Neighbors in Franklin’s River Rest subdivision say their quiet creek has turned into a recurring health scare, with raw sewage bubbling out of manholes and running down a narrow trail straight into the water. Toilet paper and solids are reportedly left hanging in branches and along the banks, creating a lingering stench that keeps kids away from the playground and pets off the paths. Residents say the mess shows up after heavy rains that swamp the small treatment system and send waste into Cartwright Creek, a tributary of the Harpeth River.
Residents told WSMV the overflows occur when stormwater slips into intake pipes, overwhelms the plant, and forces sewage out into the neighborhood. “It’s raw sewage coming into the creek,” neighbor Cory Martin said. Homeowners say video, photos, and site samples they have collected do not match the utility’s public description of the release, and they point to Harpeth Conservancy field tests that they say showed bacteria levels so high they exceeded the range of portable test kits.
Tests And A Long History Of Spills
Local scientists and residents say what they are seeing this spring is part of a long-running pattern, not a one-off fluke. As reported by NewsChannel5, Harpeth Conservancy staff said E. coli readings from a bubbling manhole in the area “maxed out” their field instruments, and county engineers were on site studying the overflow.
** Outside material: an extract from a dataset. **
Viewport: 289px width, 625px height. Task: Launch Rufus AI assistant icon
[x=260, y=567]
Neighbors and watchdog groups point to years of enforcement actions and official notices that they say show the plant repeatedly falters whenever wet weather hits.
State Response And The Permit On File
The Tennessee Department of Environment and Conservation told WSMV that the plant operator filed the required 24-hour report after a sanitary release on May 26 and that the state’s Division of Water Resources had not yet received recent E. coli lab results. TDEC officials said they have received neighbors’ photos and videos, along with an overflow notice from the utility, and have instructed field staff to review that material. The state’s public notice for a draft permit modification identifies the site as Grasslands STP at 1006 Treatment Plant Rd and shows an application to expand capacity while comments are under review. The public notice from TDEC is posted in the agency record.
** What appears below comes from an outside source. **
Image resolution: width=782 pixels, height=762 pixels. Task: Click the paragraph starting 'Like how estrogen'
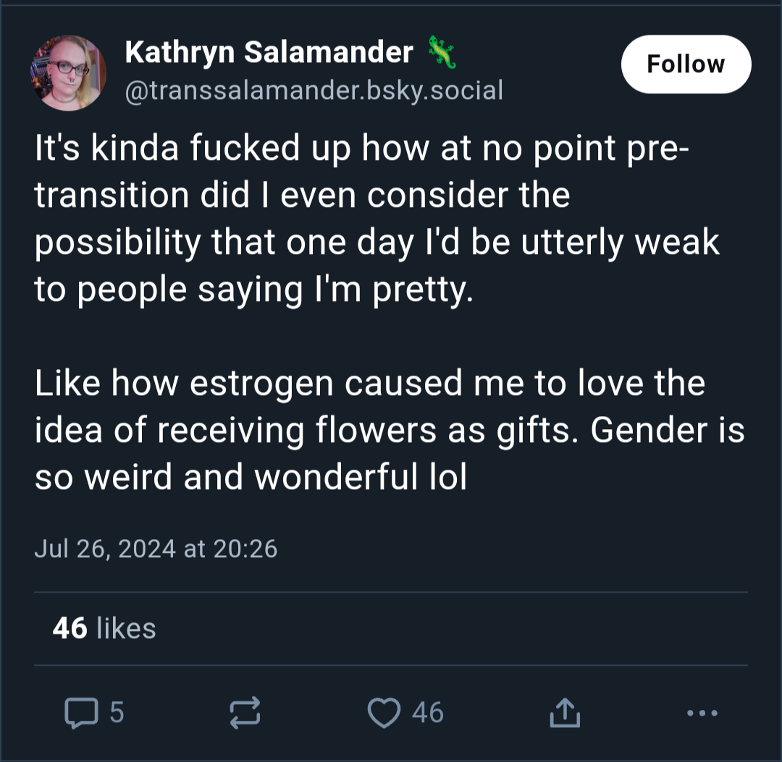(x=390, y=430)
Neighbors Demand Fixes And Accountability
Residents along the creek say fines and promises have not stopped the spills, and many are openly calling for either a brand-new plant or a public takeover of the system. County leaders have already moved to block struggling private wastewater plants from accepting new development taps until they can prove reliable performance, a step covered by NewsChannel5. Neighbors say they want hard proof that the current operator can run the system for years without a single overflow before anyone trusts promises about upgrades.
Legal And Regulatory Stakes
The Grasslands system has been the focus of multiple notices and enforcement actions in recent years, and public filings show the permit for Grasslands STP (NPDES TN0027278) is under review as part of a capacity expansion request. Documents in the record outline prior TDEC notices and a consent-order history that fuel residents’ concerns about ongoing compliance. County engineers have also said they may pursue local citations tied to illegal leaks while state testing and permit review move forward. Public filings from TDEC include the permit notice and related correspondence.
For now, neighbors say they are stuck waiting for lab results and permit decisions while steering clear of the creek. They are pressing regulators and elected officials to insist on a long-term, verifiable fix. TDEC says it will weigh public comments and lab data before issuing any final permit action, and residents plan to keep pushing for repairs or a change in ownership until the sewage overflows stop for good.